国内では、3月上旬から海外との関連が疑われる事例が増加してきた。また、感染源不明の症例が散発的に発生し、3月中旬には感染源不明の症例の数およびその占める割合が継続的に増加してきた。3月下旬には、都市部を中心にクラスター(患者間の関連が認められた集団)感染が次々と報告され、感染者数が急増した。
国内での行政対応については、3月10日、新型インフルエンザ等対策特別措置法の一部改正が閣議決定され、新型コロナウイルス感染症が新型インフルエンザ等対策特別措置法に規定する新型インフルエンザ等とみなされることになった。3月28日には「新型コロナウイルス感染症対策の基本的対処方針」が発表され、この中では、国民の生命を守るためには、感染者数を抑えること及び医療提供体制や社会機能を維持することが重要であり、「三つの密」(密閉空間・密集場所・密接場面)を避けること、積極的疫学調査等によるクラスターの発生の封じ込めが推進されている。
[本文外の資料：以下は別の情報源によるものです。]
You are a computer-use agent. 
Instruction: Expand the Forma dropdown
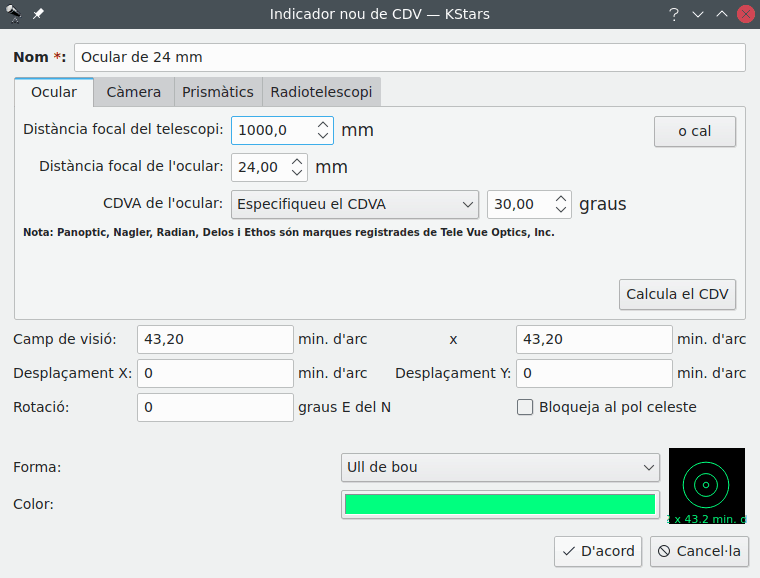click(500, 467)
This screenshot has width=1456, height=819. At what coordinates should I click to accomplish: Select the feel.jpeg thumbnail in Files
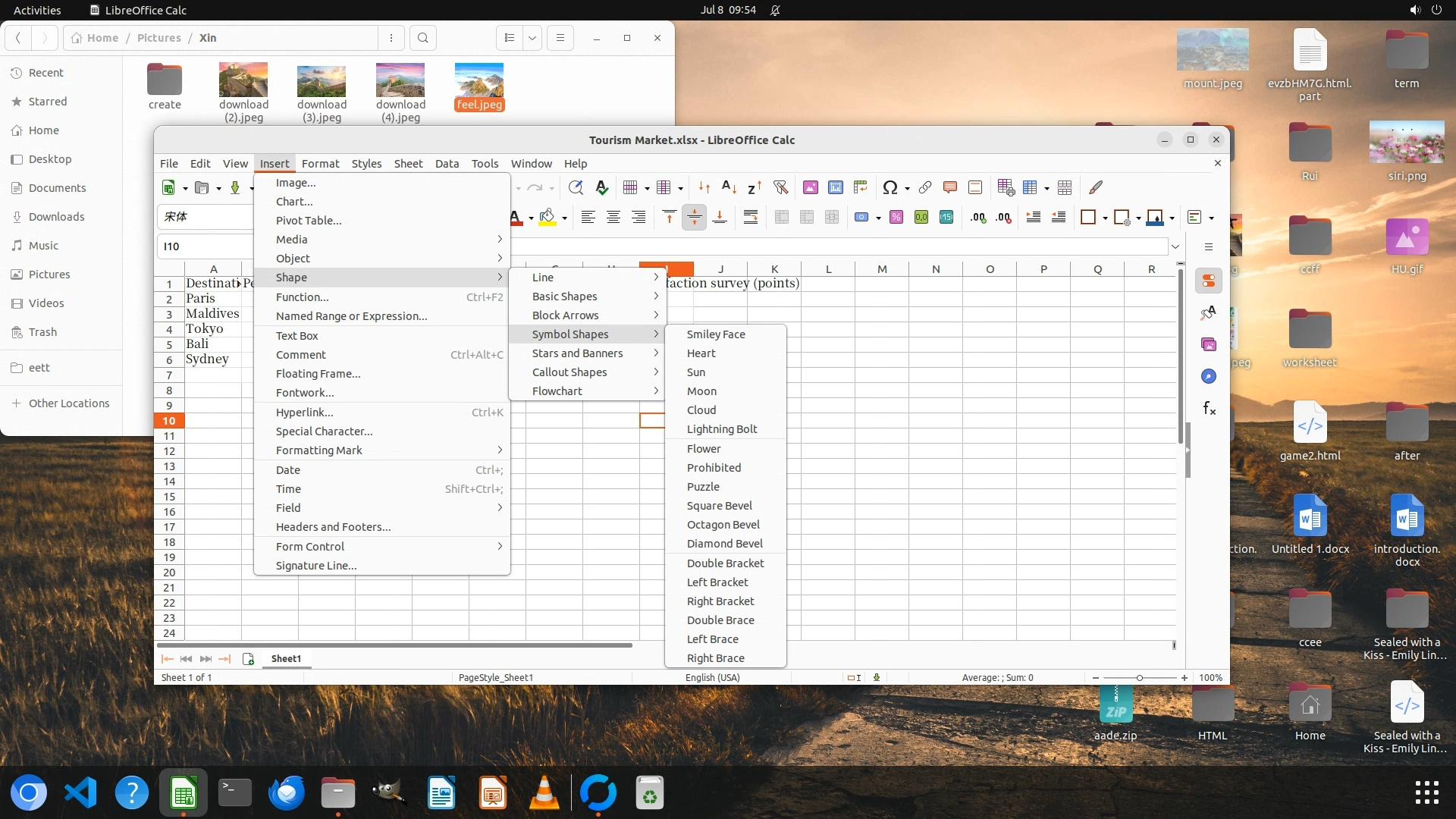coord(479,82)
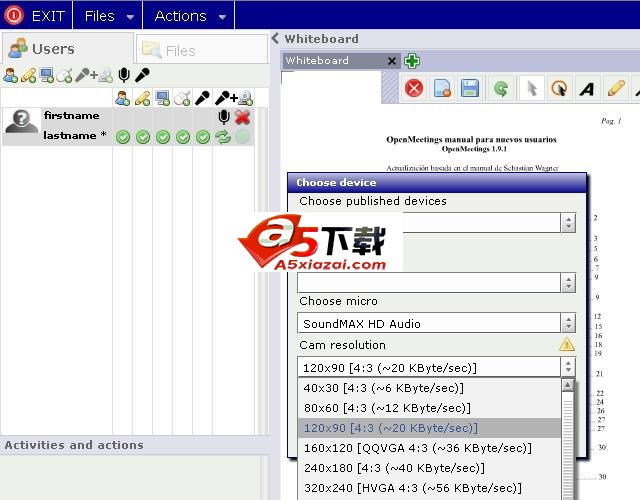The width and height of the screenshot is (640, 500).
Task: Click the yellow warning triangle icon
Action: click(x=567, y=345)
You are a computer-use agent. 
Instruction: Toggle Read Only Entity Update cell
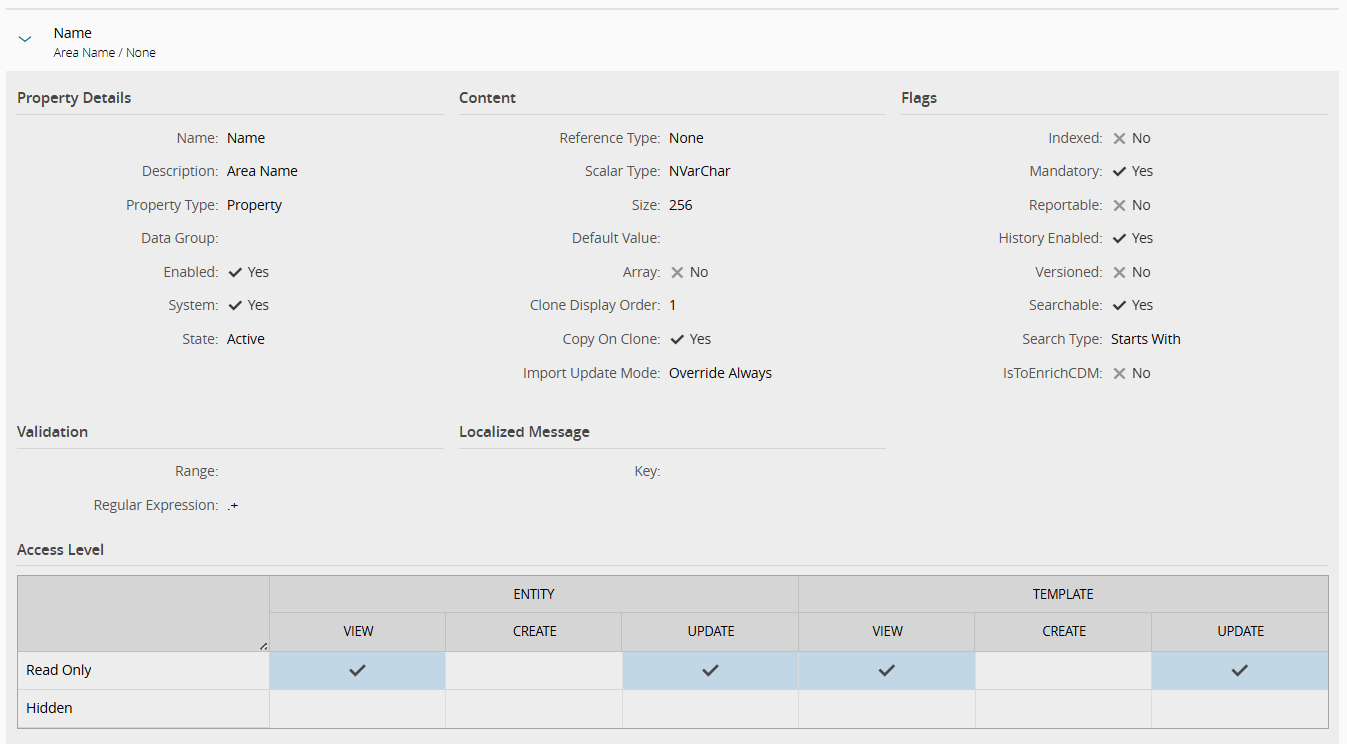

4月7日には7都府県(埼玉県、千葉県、東京都、神奈川県、大阪府、兵庫県、福岡県)に対して、4月16日には全都道府県を対象に、緊急事態宣言が発出された。各自治体では、国の取り組みに並行して、流行状況に合わせた様々な取り組みが行われた。
NESID上、報告の最も多かった日は4月9日(660例)、発症の最も多かった日は、4月1日(431例:発症日の判明している症例のみ)であった(7月8日現在)。今回の流行は、3月中旬から急増し、4月初旬をピークとして、その後減少に転じ、5月中旬に落ち着いた。
5月14日、感染の状況、医療提供体制、検査体制の構築などの点が総合的に判断され、北海道、埼玉県、千葉県、東京都、神奈川県、京都府、大阪府、兵庫県の8都道府県を除く、39県において緊急事態宣言の解除が行われた。その後、同様に、分析・評価が行われ5月21日に京都府、大阪府、兵庫県において、5月25日には、すべての都道府県で緊急事態宣言の解除が行われた。各自治体は、発生状況を監視のもと、一定の移行期間を設け、外出の自粛や施設の使用制限の要請等を緩和しつつ、段階的に社会経済の活動レベルを引き上げ、6月19日には、全国を対象に県境を越える移動自粛が全面的に解除された(図1、図2)。しかし、6月中旬以降、主に大都市及びその周辺自治体において、20代〜30代を中心として増加に転じており、再び警戒が必要な時期に入ったと考えられる(図3)。
なお、図1及び図2については、今後の報告により直近の症例が追加されていくため、解釈には注意が必要である。